Version - 2.0 - 02-03-14
-Changed parInit to use uniform distribution to randomly draw initial parameter values between bounds, rather than take mid value between bounds

-Changed how time-scaling functions dealt with node.mins argument; can no longer use node.mins with a dataset that has unshared taxa that are to be dropped

-Altered example for use of node.mins in help files for time-scaling functions; thanks John Clarke of Oxford for the heads up! Also other modifications were made to the help descriptions, clarifying that node.mins can be used to constrain the minimum age for the root node.

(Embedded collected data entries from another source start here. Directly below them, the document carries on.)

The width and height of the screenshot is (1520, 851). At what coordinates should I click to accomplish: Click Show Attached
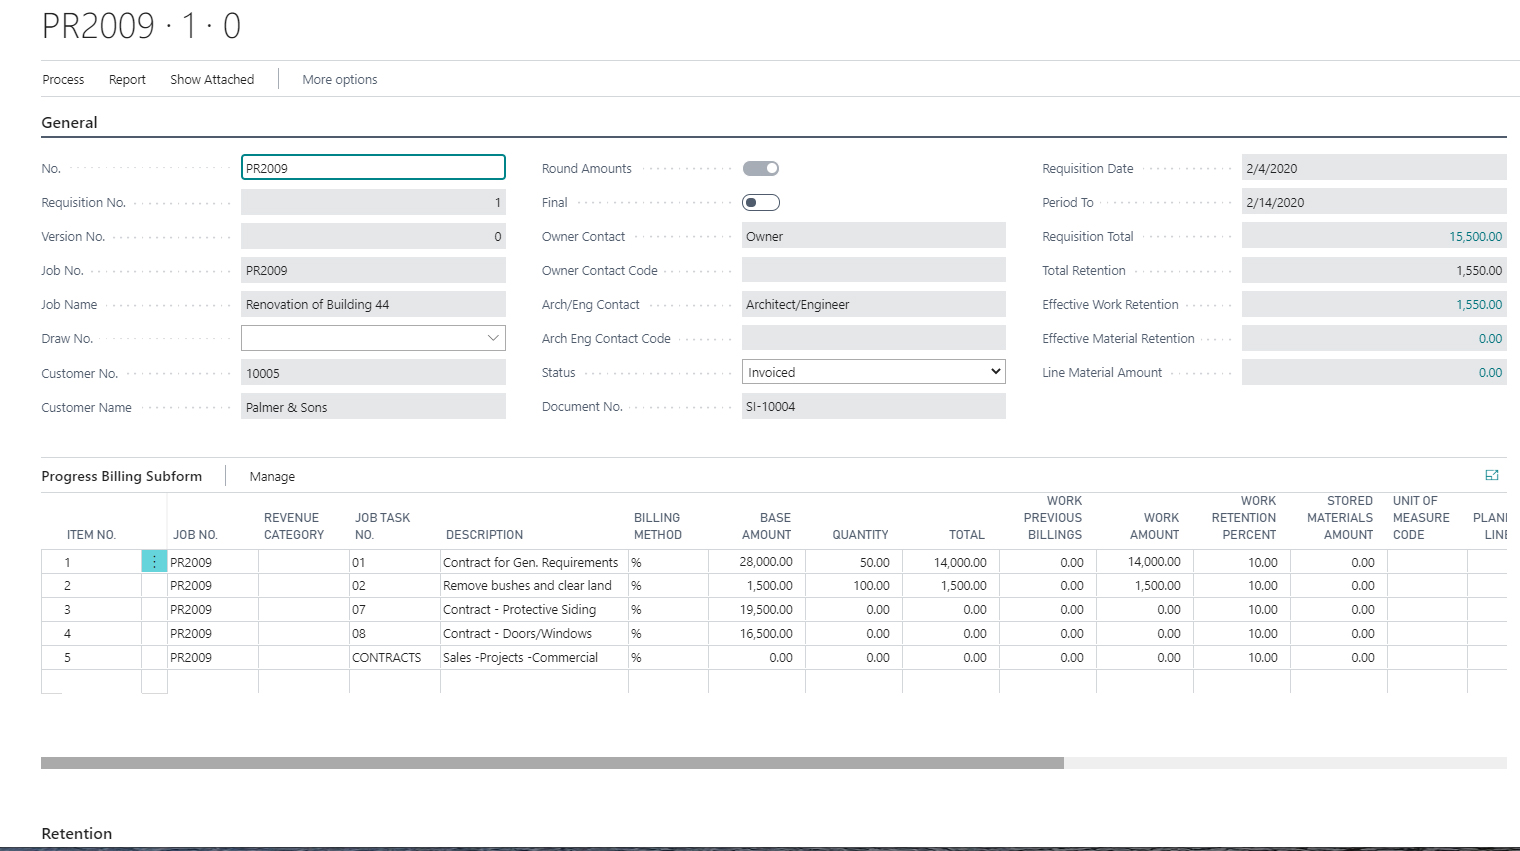(211, 79)
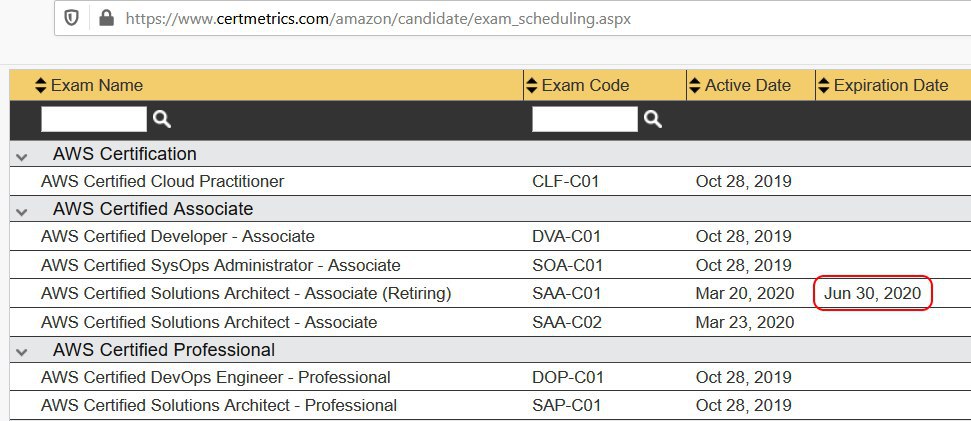Sort by the Exam Name column arrows
The height and width of the screenshot is (421, 971).
point(41,85)
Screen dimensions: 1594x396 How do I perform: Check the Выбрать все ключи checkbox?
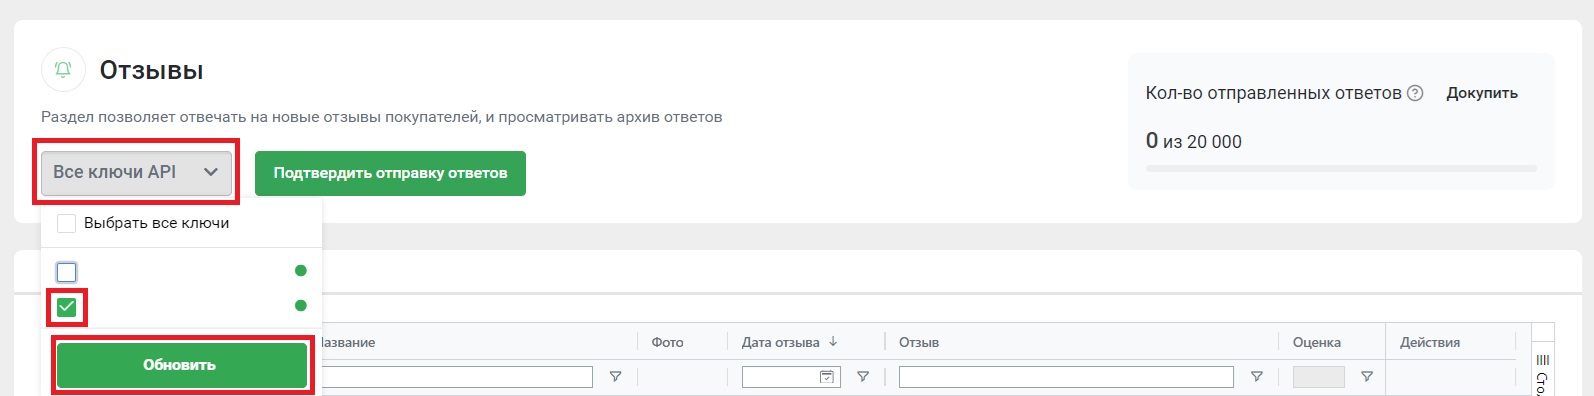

-Also on a different issue brought to my attention by John Clarke, added an error message to paleotree when 'equal' is attempted by the edges leading to the root are zero-length (because 'equal' cannot run under this situation!)

-Added new function collapseNodes that collapses specific user-defined nodes, either forward or backward

-Made all lines checking for dichotomous trees check both with is.binary.tree() *and* is.rooted()

-Added new function dateNodes which returns the dates of the internal and tip nodes of a phylogeny on an absolute time-scale, with respect to the $root.time element if one exists

-On a trial basis, I have added new function inverseSurv which attempts to replicate the forward and inverse survivorship modeling applied by Foote (2001, 2003, 2005) and is useable with the newly implemented constrainParPaleo framework implemented in the previous version of paleotree. I am not yet convinced this function is a 100% faithful replicate of the original method.
-fixed error in plotTraitgram where if trait data was entered in same order as tree$tip.label, trait data was not resorted prior to running ace

-'equal' method in timePaleoPhy wasn't returning same result as 'equal' method in DatePhylo from Graeme Lloyd's original code. This turned out to be a result of differences in how we ordered nodes: Graeme ordered them by time or distance-from-the-root (using dist.nodes) and I was using node.depth, which counts number of branching events. This choice shouldn't make a considerable difference on the performance of the algorithm, but does produce some differences in the resulting time-scaled trees. For consistency, I have change timePaleoPhy to match Graeme's algorithm.

-altered timePaleoPhy and cal3timePaleoPhy to allow the point date occurrences with the first and second column of timeData interpreted as bounds instead, using the argument dateTreatment="minMax"

-related to above change, the argument rand.obs was removed from timePaleoPhy and cal3TimePaleoPhy as no longer necessary, this functionality is now available via dateTreatment="randObs"

-Although it may be strange to not report a lack of a change, but still have not added the finite time window approach for durationFreq


Hahah, and as you might guess from that last one, I've still got some more new things and changes for paleotree in store in the next few months. I included it here because I was actually partway through adding this option and had to undo those additions through commenting, since I wanted to push this version to CRAM (the undoing worked, I think, but I can't be certain, so best to add it to the CHANGELOG). 

As always, let me know what you think of the new paleotree functionality!

So what else?

Well, hemichordate phylogeny has been shaken back and forth a little lately. You might have missed them, so here's a short list:

The Stach article in particular is covered by Cambrian Mammal's blog:

The Cannon et al. is really neat: with greater gene and taxon coverage than a few years ago, it looks like the different hemichordate groups really are reciprocally monophyletic and not nested, and maybe even the Rhabdopleura and Cepholdiscus groups are even reciprocally monophyletic. Big implications for what the stem deuterostome looked like... and even bigger implications for the stem graptolite.... if you're into that sort of thing. ;)

Oh, and finally, I'm also a brachiopod worker now! I've begun a remote post-doc with Sandy Carlson at UC Davis. I'm looking forward to doing some neat things with her and the rest of her lab!